Angus Thurgate

Personal information
- Full name: Angus Charles Thurgate
- Date of birth: 8 February 2000 (age 26)
- Place of birth: Port Macquarie, Australia
- Height: 1.78 m (5 ft 10 in)
- Position: Central midfielder

Team information
- Current team: Western Sydney Wanderers
- Number: 32

Youth career
- 2014–2015: Football Mid North Coast
- 2015–2018: Newcastle Jets

Senior career*
- Years: Team / Apps / (Gls)
- 2016–2018: Newcastle Jets NPL / 34 / (4)
- 2018–2023: Newcastle Jets / 116 / (11)
- 2023–2025: Western United / 55 / (3)
- 2025–: Western Sydney Wanderers / 11 / (0)

International career^{‡}
- 2018–2020: Australia U20 / 4 / (1)

= Angus Thurgate =

Australian soccer player

Angus Thurgate (/ˈθɜːrɡeɪt/ THUR-gayt; born 8 February 2000) is an Australian professional footballer who plays as a central midfielder for Western Sydney Wanderers.

Thurgate holds the record for being the youngest player in A-League Men history to reach 150 appearances, achieving the milestone in December 2024 at the age of 24.

==Club career==
===Newcastle Jets===
After playing for the Newcastle Jets Reserves since 2016, Thurgate was called up to the first team in January 2018 in their round 14 away match against Sydney FC, Thurgate was an unused substitute as the match finished 2–2. He then made his professional debut 2 rounds later at home against Brisbane Roar coming on as an 88th-minute substitute for striker Andrew Nabbout.

In the 2018–19 A-League, Thurgate scored 1 goal out of his 9 appearances.
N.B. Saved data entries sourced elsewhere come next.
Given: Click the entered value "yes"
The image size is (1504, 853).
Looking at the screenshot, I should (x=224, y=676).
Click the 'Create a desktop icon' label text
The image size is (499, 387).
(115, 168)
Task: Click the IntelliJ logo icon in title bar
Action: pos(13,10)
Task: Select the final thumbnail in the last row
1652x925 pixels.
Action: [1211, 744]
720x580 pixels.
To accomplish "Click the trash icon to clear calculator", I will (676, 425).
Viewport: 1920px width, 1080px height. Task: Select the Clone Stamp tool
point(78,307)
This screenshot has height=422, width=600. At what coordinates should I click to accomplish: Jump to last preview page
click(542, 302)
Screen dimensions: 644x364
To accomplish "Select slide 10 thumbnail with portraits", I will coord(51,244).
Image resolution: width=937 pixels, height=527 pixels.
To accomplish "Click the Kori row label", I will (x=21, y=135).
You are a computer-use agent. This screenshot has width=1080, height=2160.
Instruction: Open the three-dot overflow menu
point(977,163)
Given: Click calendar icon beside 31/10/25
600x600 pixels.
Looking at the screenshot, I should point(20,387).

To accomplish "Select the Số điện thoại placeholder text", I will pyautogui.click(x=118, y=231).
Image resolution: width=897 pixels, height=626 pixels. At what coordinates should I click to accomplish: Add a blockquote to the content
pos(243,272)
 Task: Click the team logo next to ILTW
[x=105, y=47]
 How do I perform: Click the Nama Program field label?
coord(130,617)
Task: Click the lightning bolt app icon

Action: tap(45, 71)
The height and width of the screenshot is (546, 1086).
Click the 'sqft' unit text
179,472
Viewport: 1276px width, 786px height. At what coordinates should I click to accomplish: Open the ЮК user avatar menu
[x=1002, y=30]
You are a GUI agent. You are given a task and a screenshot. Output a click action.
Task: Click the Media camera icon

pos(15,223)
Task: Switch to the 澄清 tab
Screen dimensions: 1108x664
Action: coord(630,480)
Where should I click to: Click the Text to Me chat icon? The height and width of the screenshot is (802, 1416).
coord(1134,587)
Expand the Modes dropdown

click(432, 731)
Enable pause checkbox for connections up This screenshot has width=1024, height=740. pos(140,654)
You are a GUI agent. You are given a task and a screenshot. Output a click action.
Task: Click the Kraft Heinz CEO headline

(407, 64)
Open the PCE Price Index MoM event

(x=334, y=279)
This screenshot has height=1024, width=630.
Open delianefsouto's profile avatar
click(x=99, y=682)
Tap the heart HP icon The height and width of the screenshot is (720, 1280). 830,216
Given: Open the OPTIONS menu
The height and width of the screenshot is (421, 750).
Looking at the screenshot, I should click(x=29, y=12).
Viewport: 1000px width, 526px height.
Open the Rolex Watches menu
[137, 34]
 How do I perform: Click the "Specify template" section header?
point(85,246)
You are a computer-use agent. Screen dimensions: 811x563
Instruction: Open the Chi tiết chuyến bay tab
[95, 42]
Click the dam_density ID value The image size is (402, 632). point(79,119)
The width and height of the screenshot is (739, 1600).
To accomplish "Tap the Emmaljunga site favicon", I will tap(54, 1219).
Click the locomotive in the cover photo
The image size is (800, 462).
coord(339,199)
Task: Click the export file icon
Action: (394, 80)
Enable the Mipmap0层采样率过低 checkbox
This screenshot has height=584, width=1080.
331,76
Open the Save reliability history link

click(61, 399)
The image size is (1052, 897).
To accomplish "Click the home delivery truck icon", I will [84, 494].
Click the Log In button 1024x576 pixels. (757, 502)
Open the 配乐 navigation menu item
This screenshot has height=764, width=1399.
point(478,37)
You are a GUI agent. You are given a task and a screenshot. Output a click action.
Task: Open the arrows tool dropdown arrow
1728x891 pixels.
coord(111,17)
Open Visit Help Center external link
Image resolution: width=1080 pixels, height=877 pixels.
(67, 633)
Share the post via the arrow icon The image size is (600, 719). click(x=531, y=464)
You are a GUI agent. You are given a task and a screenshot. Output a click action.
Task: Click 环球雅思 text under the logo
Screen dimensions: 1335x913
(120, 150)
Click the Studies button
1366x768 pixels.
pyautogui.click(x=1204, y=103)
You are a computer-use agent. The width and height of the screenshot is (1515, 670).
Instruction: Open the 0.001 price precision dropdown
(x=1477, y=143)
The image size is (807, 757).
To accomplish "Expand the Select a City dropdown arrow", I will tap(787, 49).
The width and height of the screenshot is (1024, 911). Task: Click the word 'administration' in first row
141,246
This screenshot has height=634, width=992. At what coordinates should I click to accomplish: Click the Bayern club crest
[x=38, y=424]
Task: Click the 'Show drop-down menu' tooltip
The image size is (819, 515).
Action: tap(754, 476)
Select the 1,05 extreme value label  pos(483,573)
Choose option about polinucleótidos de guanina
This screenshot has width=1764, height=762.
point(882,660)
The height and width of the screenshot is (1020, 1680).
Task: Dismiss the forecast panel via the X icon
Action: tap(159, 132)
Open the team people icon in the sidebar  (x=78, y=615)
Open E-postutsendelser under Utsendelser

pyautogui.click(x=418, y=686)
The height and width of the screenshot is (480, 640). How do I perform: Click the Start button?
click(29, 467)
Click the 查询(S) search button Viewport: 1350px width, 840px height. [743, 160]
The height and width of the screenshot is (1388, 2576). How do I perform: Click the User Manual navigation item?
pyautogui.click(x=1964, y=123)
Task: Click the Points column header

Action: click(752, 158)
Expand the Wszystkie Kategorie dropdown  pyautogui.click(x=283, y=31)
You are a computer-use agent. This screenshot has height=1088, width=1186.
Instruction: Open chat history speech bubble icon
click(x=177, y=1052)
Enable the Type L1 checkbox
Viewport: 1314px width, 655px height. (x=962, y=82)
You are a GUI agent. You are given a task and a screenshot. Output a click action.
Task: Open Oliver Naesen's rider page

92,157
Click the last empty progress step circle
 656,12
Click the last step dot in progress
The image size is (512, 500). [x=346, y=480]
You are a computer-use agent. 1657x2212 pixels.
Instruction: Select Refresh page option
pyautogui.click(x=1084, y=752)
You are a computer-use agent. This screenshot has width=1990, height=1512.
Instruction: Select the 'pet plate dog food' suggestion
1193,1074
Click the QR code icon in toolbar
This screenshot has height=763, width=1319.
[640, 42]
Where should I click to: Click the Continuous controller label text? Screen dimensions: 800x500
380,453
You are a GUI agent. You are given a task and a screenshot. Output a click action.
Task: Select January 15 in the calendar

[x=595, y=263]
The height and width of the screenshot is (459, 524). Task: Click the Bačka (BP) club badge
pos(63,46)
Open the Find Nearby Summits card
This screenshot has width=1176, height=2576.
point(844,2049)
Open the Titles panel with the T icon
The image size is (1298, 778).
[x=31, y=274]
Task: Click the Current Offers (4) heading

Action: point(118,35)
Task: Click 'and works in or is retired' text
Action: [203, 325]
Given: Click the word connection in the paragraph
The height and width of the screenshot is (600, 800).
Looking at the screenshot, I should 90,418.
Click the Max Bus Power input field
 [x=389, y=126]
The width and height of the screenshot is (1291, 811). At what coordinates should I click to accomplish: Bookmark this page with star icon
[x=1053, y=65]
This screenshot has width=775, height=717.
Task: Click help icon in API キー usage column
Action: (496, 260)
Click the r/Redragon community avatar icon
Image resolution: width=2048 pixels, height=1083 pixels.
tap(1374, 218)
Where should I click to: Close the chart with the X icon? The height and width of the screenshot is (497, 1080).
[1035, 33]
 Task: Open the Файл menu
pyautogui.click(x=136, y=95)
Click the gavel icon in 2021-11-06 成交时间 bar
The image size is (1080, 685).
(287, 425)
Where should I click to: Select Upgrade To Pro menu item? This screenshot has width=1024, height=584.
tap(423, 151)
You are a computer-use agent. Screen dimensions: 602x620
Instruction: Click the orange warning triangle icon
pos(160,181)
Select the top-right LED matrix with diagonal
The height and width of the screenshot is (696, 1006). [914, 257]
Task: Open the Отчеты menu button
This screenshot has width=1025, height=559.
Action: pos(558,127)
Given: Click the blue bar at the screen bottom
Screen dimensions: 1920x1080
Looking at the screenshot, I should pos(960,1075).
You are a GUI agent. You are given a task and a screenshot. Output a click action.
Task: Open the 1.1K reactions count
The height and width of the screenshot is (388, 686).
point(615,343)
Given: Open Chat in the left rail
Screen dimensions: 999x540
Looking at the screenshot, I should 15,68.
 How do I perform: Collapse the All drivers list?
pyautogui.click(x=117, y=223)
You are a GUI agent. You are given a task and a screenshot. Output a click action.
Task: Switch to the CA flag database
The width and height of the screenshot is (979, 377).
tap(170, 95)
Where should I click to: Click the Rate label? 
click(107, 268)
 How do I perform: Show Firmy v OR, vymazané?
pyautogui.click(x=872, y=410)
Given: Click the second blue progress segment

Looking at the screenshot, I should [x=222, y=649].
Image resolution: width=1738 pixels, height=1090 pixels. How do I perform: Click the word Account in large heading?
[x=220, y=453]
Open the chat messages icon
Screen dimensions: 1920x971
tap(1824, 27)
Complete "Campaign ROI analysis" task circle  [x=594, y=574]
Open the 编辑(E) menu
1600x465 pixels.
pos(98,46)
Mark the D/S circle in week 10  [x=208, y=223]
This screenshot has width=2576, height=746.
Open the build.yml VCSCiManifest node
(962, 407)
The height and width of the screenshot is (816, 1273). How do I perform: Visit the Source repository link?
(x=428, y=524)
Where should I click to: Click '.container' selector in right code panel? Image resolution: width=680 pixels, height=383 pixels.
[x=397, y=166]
His goal came against Western Sydney Wanderers on 4 June 2019.

In November 2019, Thurgate scored in two consecutive matches against Western United and Wanderers respectively.

At the conclusion of the 2022–23 A-League season, Thurgate departed Newcastle after 125 appearances and 11 goals in all competitions.

===Western United===
In May 2023, Thurgate signed a three-year contract with Western United. Thurgate made 55 league appearances for Western United over 2 seasons at the club, including winning the club's player of the season award in the 2024-25 season, however following the suspension of Western United's participation in the 2025–26 season, all players – including Thurgate – were released from their contracts in September 2025.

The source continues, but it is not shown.